Singularité humaine VS singularité technologique
Spécialiste de l’intelligence artificielle, Alexandre Pachulski s’interroge sur les dangers et surtout les opportunités offertes par les nouvelles technologies en matière d’éducation et d’épanouissement au travail. Collaborer avec les machines permettrait selon lui de développer nos talents, nos capacités et nos aspirations.
Au début de l’ouvrage, l’auteur insistait sur l’importance d’apprendre à apprendre et de placer l’apprentissage au cœur de nos vies. Les nouvelles technologies nous offriraient selon lui une incroyable opportunité d’apprendre autrement et de nous former tout au long de la vie. Il fait notamment référence à l’école Alt School, implantée à San Francisco, qui utilise l’intelligence artificielle pour personnaliser les apprentissages. Loin des enseignements standardisés, les nouvelles technologies permettent de s’adresser à chaque enfant de manière unique et les aident à découvrir leurs talents et leurs points forts. Il s’agit ici de tirer profit des données générées par chacun (résultats, rythme et mode d’apprentissage) pour proposer des contenus adaptés. C’est ce que l’on nomme apprentissage adaptatif, autrement dit sur-mesure. De la même manière, les intelligences artificielles offrent aux entreprises un moyen de personnaliser la formation ou le management en fonction de chaque salarié.
Loin de constituer une menace, les machines doivent au contraire être vues comme des partenaires au service de nos projets. En termes de recrutement, l’IA nous permettrait de sortir du déterminisme uniquement basé sur les compétences, voire même d’étendre la notion de compétence pour combiner les savoir-faire, vouloir-faire et pouvoir-faire. Une intelligence artificielle serait ainsi à même de déceler le facteur motivation en brassant toutes nos informations sur Internet, offrant une approche plus ouverte des différents candidats (ce qui ne serait pas sans poser des problèmes en termes de protection des données).

Pour Alexandre Pachulski, notre plus grande richesse en tant qu’individus est notre singularité, qui doit être cultivée et nourrie tout au long de la vie. Le secret de notre épanouissement réside dans notre capacité à veiller en permanence à aligner ce que nous faisons avec qui nous sommes.

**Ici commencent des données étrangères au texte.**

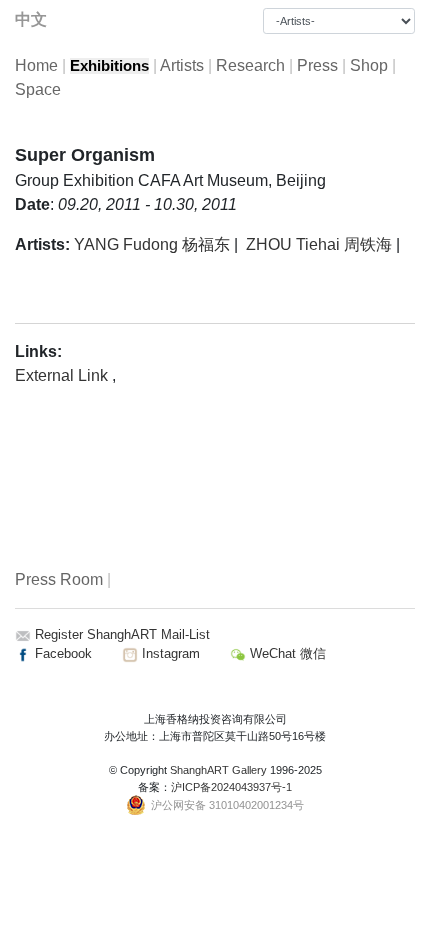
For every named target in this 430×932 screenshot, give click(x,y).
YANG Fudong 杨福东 (152, 244)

Découvrir notre singularité nécessite d’appréhender l’éducation de manière différente, de tourner notre regard vers l’intérieur pour aller à la rencontre de nous-mêmes. Cette singularité, c’est à la fois qui nous sommes et qui nous voulons être. Le travail pourrait constituer le meilleur moyen de nous réaliser tout en contribuant au bien commun, et l’entreprise devenir un lieu d’accomplissement individuel et collectif, à condition toutefois de pouvoir faire coïncider nos projets avec les siens.
Johan
Je trouve pernicieuse cette sacralisation de la créativité en complément des machines (pour les tâches rébarbatives). Derrière cette promesse d’homme libéré et créatif se cache un asservissement classique au néolibéralisme:
Soyez créatif, soyez vous-même, soyez-singulier, … à condition de rester dans le cadre et de suivre la/les normes en vigueur. Le tout à l’égo est une prison à deux pièces (une où l’être humain s’enfermer sur lui-même et l’autre, plus grande, où on peut le mener par le bout du nez).
Au plaisir de vous lire
Candice Rivière
Bonjour Johan,
Merci pour votre commentaire. A titre personnel je vois dans la créativité un moyen de s’affranchir de ce que vous nommez “l’asservissement classique au néolibéralisme”, un acte de résistance aussi.